Знал ли он о своем недуге? Может быть, сомневался, может быть, у него была надежда, что его нет, но мысль о нем допускал и иногда, кашляя и считая причиной бронхит, как бы полушутя произносил это слово: «чахотка»…
Да, слово это всегда было у него на уме, как будто он считал себя присужденным рано или поздно сделаться жертвой этой болезни, но находил, что время для этого еще не наступило.
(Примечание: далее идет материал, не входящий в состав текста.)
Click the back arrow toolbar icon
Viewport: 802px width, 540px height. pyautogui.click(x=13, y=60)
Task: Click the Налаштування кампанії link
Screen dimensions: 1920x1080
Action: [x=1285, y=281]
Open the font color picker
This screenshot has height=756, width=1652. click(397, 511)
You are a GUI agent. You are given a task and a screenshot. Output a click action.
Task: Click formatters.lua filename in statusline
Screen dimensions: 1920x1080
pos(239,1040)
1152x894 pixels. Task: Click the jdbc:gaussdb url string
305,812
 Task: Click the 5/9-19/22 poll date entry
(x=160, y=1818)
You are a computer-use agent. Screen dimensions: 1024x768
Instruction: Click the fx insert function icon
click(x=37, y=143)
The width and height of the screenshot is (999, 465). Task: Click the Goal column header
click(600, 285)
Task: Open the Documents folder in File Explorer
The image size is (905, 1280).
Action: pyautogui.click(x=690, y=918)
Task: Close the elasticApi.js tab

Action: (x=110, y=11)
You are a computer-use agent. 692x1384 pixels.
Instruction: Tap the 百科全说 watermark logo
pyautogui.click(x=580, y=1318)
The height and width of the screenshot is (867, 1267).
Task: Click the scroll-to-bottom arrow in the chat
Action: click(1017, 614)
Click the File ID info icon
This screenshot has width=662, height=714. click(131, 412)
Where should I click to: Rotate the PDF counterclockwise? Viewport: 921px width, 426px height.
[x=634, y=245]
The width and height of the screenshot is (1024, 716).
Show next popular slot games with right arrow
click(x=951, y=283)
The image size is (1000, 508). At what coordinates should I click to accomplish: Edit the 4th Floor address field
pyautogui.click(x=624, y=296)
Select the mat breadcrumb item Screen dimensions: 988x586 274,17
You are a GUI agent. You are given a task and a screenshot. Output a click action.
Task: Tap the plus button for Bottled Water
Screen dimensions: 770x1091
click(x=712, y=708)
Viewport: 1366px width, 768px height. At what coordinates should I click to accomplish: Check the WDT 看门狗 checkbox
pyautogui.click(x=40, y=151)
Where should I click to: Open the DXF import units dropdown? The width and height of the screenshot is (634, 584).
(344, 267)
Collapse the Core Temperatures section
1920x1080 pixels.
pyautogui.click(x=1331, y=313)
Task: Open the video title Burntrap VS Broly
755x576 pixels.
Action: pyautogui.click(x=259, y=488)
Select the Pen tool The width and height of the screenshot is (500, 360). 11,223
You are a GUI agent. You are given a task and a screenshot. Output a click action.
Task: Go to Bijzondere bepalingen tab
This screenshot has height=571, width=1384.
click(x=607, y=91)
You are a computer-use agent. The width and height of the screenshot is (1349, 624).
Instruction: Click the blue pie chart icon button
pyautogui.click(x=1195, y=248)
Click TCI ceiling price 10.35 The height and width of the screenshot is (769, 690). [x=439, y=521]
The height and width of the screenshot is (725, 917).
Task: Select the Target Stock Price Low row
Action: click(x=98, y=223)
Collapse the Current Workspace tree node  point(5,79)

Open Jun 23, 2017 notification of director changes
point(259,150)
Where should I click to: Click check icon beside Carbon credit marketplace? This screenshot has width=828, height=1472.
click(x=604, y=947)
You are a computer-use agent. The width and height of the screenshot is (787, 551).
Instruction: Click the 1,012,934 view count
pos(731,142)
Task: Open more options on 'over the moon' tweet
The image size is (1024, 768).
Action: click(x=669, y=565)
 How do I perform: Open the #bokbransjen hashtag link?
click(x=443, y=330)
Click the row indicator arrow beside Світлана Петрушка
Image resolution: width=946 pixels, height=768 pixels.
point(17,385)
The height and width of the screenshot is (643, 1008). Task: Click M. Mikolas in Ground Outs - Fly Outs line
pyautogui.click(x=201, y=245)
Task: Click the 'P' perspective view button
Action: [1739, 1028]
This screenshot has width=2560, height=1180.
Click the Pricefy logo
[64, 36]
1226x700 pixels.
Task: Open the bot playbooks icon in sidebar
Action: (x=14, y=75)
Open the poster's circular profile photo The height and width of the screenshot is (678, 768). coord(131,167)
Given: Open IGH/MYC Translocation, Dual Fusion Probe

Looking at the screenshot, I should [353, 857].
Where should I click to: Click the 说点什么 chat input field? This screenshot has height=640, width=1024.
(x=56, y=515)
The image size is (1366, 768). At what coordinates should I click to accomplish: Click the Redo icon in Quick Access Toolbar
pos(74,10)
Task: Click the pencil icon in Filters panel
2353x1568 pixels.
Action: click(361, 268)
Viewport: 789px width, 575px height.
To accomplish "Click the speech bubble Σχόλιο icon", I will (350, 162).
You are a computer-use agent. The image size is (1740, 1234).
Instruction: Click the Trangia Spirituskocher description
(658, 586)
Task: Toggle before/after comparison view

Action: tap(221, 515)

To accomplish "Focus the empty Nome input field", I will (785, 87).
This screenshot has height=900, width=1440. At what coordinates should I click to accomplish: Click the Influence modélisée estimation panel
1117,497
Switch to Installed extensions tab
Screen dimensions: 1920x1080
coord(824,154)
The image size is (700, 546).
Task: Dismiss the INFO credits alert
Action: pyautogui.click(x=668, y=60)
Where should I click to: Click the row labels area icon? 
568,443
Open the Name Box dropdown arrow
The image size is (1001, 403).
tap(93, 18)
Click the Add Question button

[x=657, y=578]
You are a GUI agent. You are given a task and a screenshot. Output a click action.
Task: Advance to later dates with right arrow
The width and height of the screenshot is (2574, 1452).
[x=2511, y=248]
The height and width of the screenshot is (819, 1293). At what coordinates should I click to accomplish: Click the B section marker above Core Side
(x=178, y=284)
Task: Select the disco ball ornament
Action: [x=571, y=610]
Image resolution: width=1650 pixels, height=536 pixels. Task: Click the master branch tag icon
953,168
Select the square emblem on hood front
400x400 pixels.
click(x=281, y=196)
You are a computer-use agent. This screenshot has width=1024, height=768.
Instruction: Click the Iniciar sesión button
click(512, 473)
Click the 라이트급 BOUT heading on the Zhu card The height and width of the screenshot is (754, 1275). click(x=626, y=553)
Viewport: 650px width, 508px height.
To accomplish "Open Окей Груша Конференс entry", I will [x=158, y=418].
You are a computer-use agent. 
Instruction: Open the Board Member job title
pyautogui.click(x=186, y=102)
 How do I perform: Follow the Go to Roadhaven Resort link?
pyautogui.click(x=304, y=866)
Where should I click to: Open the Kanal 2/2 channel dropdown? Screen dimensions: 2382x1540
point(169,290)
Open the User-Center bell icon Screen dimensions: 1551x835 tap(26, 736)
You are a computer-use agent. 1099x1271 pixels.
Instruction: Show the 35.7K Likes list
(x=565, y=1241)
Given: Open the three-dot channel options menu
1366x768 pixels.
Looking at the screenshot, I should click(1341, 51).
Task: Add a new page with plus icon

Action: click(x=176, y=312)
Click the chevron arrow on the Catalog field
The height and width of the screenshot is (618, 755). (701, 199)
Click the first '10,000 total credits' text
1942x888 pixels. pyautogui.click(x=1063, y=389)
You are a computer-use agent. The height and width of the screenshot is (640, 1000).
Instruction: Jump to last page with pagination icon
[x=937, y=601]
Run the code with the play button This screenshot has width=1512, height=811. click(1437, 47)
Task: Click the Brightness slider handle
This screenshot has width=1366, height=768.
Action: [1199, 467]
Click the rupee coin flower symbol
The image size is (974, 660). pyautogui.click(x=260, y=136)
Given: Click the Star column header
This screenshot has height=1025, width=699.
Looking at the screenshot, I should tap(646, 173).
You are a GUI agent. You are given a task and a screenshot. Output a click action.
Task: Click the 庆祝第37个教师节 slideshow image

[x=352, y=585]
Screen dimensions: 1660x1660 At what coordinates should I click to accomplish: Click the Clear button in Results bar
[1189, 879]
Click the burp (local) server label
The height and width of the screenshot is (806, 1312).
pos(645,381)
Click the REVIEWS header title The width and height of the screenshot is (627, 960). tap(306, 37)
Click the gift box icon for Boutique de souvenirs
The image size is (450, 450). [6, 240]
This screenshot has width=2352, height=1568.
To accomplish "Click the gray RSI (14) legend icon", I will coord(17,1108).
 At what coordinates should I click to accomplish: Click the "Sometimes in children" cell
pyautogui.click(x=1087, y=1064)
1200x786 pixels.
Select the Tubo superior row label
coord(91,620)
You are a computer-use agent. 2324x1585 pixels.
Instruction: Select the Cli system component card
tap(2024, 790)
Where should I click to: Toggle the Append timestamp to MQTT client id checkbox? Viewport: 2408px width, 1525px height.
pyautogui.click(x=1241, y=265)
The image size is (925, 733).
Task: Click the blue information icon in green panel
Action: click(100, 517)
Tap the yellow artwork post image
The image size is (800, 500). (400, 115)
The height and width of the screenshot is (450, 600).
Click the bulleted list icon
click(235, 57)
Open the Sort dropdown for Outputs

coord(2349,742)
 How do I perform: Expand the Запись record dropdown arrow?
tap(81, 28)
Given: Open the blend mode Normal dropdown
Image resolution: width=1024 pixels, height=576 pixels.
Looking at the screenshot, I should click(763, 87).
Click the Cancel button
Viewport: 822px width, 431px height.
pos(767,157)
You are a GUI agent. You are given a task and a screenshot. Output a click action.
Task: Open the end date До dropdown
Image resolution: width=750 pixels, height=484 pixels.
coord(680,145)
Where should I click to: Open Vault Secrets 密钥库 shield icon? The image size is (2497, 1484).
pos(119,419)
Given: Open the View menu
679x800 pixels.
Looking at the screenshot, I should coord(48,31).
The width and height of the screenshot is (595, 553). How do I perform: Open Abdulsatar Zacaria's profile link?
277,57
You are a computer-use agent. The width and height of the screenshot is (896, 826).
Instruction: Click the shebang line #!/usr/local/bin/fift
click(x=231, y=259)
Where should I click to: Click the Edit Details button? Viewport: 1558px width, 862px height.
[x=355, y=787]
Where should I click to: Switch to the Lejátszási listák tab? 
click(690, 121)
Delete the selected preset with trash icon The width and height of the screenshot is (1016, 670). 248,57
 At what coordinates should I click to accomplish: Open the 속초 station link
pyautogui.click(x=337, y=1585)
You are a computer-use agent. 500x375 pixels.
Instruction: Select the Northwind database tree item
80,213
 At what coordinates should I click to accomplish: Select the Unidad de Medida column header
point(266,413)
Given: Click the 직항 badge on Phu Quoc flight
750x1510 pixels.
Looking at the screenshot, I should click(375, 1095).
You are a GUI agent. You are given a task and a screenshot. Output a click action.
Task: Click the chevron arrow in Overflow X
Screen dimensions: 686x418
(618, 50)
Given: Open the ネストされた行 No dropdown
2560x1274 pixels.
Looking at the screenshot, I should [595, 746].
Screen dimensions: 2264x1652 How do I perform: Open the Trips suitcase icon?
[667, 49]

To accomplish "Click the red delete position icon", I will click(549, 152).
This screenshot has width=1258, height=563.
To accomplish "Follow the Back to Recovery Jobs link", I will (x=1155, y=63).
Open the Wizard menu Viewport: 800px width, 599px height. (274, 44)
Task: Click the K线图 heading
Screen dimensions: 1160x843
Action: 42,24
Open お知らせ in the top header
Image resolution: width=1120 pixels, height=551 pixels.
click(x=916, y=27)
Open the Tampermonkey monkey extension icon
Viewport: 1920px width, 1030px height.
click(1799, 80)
Брату своему он пишет из Москвы в октябре 1893 года: «Маленько покашливаю, но до чахотки еще далеко. Геморрой. Катар кишек. Бывает мигрень, иногда дня по два. Замирания сердца. Леность и нерадение».
Он видит и перечисляет все ее признаки, но как бы нарочно отводит от нее глаза. «Я жив и здоров, — пишет он через несколько дней Суворину, — кашель против прежнего стал сильнее, но думаю, что до чахотки еще очень далеко». А еще позже, когда кто-то в Петербурге сообщил, будто у А.П. чахотка: «Для чего распускать все эти странные, ненужные слухи, ведомо только богу, создавшему для чего-то сплетников и глупцов. Чахотки у меня нет, и кровь горлом не шла уже давно».
Но одно уже то, что он постоянно возвращается к этому и опровергает, показывает, что мысль о чахотке неотступно преследовала его и не давала ему покою. И в то же время он, как будто желая убедить себя в том, что этого действительно нет, ничего не предпринимал против надвигающегося недуга.
Да и что он мог предпринять? Как врач он очень хорошо знал, что действительными средствами против чахотки медицина не располагает.